*What the task asks*. One range is to be output from the listing below, exactly as written: the line with "You are a GUI" to the line with "Screen dimensions: 1105x770", both kept.

*Provided data*.
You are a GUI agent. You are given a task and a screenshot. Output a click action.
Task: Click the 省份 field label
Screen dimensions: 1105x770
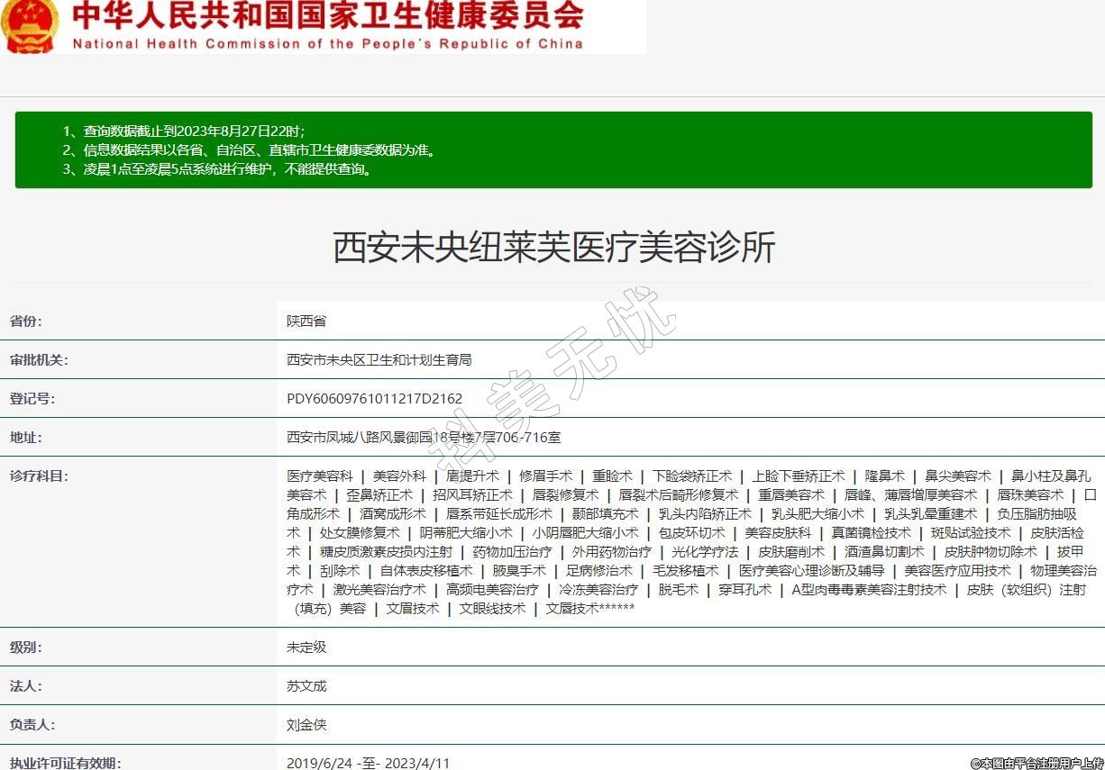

--

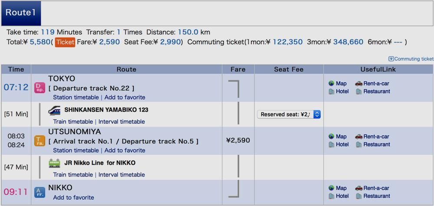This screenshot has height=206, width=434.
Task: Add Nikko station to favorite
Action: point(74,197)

---

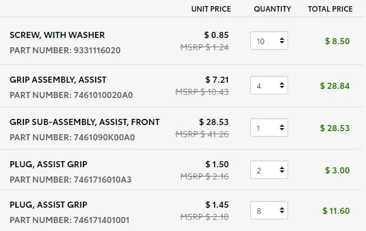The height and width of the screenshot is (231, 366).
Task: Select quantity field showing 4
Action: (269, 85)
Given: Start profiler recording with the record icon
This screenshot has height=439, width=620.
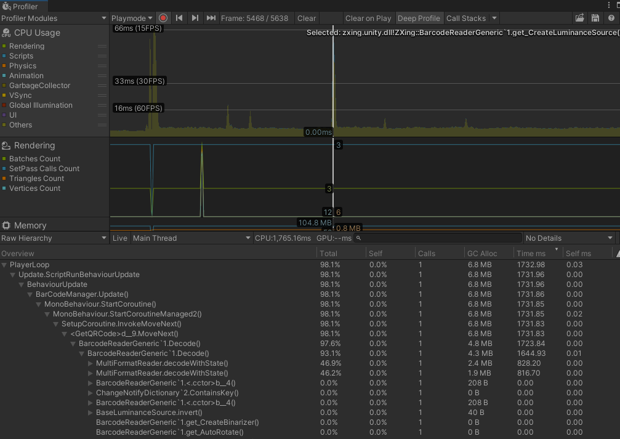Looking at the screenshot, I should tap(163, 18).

*Output of the task*.
You are a GUI agent. You are given a task and a screenshot. Output a click action.
Task: Click the 省份 field label
Screen dimensions: 1105x770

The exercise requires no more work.